I used to jump off a high drawbridge, which was illegal, testing the waters to see if my cautious side would surrender to the turbulence of fear versus bravery that could be mistaken for stupidity. There was a lot of foreboding brought about from previous mishaps and my cautious side would ensure me avoiding injury by making me work up to stupid from chicken, which is not a very large leap. 

I used to do all those crazy things we used to do as kids like build ramps to jump our bikes or trust flimsy skateboard half pipes made from construction site plywood. I have scars from red wagon speed racing, with the engine being a one and a half inch thick, twenty foot long bungee cord that we pulled back a hundred feet and let it rip while holding onto a unicycle seat for steering.
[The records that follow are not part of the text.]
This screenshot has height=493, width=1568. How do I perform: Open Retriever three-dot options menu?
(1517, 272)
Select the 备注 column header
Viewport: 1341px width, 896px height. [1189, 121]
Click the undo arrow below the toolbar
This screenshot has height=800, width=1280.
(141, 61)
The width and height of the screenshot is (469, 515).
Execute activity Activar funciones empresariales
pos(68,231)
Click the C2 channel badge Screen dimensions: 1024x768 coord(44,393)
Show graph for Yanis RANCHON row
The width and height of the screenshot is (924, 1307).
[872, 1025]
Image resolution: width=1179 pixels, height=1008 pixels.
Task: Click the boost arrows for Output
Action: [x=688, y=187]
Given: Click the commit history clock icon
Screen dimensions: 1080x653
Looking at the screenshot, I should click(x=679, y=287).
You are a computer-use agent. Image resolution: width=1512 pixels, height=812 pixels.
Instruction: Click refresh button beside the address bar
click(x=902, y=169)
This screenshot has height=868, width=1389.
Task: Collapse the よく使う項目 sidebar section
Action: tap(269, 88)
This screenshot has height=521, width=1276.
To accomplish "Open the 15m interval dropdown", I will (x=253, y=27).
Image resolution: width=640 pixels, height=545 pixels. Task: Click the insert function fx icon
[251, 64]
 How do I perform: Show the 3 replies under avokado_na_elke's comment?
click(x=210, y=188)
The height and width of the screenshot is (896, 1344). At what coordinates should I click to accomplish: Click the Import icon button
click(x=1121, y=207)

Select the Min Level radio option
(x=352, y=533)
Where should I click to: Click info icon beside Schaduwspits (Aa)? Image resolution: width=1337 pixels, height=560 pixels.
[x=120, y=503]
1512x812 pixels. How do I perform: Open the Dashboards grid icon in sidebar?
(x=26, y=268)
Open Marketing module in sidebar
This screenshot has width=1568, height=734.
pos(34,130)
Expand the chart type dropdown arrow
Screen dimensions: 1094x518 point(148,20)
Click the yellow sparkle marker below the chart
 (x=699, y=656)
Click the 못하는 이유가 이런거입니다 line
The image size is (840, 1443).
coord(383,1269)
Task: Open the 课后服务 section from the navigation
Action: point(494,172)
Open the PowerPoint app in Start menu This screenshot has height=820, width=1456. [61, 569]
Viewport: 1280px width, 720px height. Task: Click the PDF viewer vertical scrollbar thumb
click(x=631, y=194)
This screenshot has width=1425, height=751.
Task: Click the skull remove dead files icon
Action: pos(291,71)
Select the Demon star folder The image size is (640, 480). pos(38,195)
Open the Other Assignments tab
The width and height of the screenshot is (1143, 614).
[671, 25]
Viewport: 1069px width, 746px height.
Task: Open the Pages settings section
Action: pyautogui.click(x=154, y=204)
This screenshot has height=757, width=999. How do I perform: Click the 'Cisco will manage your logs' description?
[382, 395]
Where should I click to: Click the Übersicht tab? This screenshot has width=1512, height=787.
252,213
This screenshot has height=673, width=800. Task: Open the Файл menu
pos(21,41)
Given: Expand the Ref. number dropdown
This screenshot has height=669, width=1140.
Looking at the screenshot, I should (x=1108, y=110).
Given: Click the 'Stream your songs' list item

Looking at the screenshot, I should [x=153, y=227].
You know the bungee cord was wrapped around a signpost at the other end and red wagons don’t have brakes.

I never did learn anything as useful as unicycling. Well actually, I never learned how to unicycle so maybe I should rephrase that last line. The most useful utility I’ve learned is typing. I guess that’s why I like to write instead of play video games or run software or join social media. I probably should take up unicycling just in case I’m at a parade where something goes horribly wrong. I could knock a clown down off of his unicycle to make a quick getaway by offroading, down hill with no handlebars to absorb the bumps and no padded seat to cushion all my glory. I’m guessing the real reason unicycling never took off is because there are only so many parades in town each year, the seat wreaks havoc, and writing became a more lucrative obsession for the expert unicyclist.

This drawbridge has not only been at the center of my hometown for seventy years, it has been in my dreams for over thirty, and most recently has become a moving picture for my psychotherapy. It is a symbol of many positive periods in my life. 

I have always jumped at right of passage opportunities, to belong to something new and exciting that I always hold true. I usually don’t just gravitate to something for cheap thrills, get my kicks for a few months or years then abandon the idea as a phase. Jumping off bridges was a phase but the reprogramming I received from taking that plunge was a lifelong lesson in being spontaneous and carefree which carried over into years of nomadic mentality and a sense of ownership in my decision making. 

I would like to remember the drawbridge days as an introduction to my lifelong bravery as I continue to jump cautiously, feet first into rough waters, battling two-way currents. One way dragging me out into the open waters of an endless struggle with dependence, while the other sweeps me back into the bay of comfort where I become closer to the person I was always meant to be, unfettered and refined, sensitive and considerate, strong and daring.